Thursday, May 10, 2012


That the venerable and iconic Canadian actor Gordon Pinsent is a poet comes as a bit of surprise; that he's a good one even more.  But the biggest thrill of all is how nicely the words became songs, as prepared by craftsmen Travis Good (The Sadies) and Greg Keelor (Blue Rodeo, duh).  The result is a fine, very listenable album that only adds another superlative to the admirable careers of all three.

Pinsent wrote the poems over the years, some inspired by his home province of Newfoundland and Labrador, and some others about his late wife.  Good was involved next, asked to look at the lyrics by a filmmaker doing a bio of Pinsent.  Keelor, a long-time Good buddy, nosed his way in when he saw what Travis was working on.   Of course, they make a good team, Keelor bringing a soulful voice to the party, and his classic feel.

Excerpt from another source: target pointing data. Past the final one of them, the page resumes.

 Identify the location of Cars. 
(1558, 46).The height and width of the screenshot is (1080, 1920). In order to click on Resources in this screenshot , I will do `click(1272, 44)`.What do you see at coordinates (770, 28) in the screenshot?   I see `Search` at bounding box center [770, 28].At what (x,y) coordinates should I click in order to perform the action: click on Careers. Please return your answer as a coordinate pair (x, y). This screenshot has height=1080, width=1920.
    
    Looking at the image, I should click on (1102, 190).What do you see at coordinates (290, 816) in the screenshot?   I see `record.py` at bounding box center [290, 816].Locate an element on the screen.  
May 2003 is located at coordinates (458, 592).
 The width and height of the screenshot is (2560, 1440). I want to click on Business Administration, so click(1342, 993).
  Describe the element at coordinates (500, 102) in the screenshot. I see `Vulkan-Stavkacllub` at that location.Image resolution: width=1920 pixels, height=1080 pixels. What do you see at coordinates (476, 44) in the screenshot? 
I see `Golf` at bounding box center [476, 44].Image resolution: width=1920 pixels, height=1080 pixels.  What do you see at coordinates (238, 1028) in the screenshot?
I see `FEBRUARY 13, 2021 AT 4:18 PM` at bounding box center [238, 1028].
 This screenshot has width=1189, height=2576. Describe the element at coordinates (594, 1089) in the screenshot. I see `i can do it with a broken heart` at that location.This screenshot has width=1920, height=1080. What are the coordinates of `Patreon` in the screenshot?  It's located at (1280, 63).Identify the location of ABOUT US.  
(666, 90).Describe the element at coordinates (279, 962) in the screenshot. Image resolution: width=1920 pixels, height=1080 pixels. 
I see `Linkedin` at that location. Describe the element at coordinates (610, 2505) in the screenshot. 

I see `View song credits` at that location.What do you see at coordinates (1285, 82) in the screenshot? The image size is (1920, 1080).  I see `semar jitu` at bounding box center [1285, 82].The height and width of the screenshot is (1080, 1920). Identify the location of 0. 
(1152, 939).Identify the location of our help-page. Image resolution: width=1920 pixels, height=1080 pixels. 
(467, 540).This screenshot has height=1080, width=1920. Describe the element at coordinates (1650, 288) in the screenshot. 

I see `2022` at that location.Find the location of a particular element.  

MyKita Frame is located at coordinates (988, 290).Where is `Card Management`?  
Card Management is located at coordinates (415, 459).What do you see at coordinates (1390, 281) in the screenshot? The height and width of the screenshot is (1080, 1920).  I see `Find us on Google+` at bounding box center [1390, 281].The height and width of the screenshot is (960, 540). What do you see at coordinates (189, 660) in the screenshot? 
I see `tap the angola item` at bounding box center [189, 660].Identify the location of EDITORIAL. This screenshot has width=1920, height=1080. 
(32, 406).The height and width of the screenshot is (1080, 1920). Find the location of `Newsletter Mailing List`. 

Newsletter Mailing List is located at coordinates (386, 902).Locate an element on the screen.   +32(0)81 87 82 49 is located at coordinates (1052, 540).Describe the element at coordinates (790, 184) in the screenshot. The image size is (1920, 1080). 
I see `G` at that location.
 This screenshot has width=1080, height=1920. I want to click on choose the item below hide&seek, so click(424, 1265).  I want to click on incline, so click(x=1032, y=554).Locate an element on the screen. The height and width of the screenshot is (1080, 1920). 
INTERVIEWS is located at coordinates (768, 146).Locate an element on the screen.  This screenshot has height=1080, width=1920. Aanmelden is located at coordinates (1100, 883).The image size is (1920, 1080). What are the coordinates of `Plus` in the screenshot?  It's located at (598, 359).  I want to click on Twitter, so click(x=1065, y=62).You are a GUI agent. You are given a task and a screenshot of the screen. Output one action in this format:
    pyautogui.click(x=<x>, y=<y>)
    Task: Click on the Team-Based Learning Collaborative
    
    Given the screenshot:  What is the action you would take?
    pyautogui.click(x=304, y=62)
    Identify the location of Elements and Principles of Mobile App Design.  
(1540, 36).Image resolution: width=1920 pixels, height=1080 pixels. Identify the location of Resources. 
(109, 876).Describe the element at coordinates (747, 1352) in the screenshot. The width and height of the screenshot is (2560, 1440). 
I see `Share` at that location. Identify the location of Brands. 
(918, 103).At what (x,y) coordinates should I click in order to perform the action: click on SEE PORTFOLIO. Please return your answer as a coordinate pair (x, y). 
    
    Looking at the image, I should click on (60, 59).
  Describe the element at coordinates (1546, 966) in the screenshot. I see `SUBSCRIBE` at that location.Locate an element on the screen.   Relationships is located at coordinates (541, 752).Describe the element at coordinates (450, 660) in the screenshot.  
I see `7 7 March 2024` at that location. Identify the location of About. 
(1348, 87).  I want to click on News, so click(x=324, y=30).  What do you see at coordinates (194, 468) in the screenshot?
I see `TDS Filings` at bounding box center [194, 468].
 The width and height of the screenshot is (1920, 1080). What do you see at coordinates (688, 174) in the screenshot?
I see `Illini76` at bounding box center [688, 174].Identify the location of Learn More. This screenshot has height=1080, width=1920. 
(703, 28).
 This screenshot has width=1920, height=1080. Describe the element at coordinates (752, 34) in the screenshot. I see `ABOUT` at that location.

The double-disc presents the songs/poems in two ways, and it's a smart concept.  Disc one is just Good and Keelor, singing them as full tunes.  Disc two has Pinsent reading them as poems, over acoustic backing by the duo, far more sparse than the singing versions.  I like 'em both.  Pinsent has an expert's cadence and timing, and the stories are quite enjoyable.  Over on disc one, the boys share vocals, although Greg gets a bit more, while Good rips it up on acoustic, sending out sizzling licks in the bluegrass-flavoured numbers, and coming on as smooth as silk on the ballads.  Keelor sounds as rough and ready as Pinsent's Newfoundland characters.

The pair plan to tour the songs this fall, and the chance to see them in a largely acoustic setting will be a joy.  Meantime, I suggest strapping on the headphones, putting on disc two for a half-hour, and enjoying the poetry of Pinsent, as you would a book-on-tape.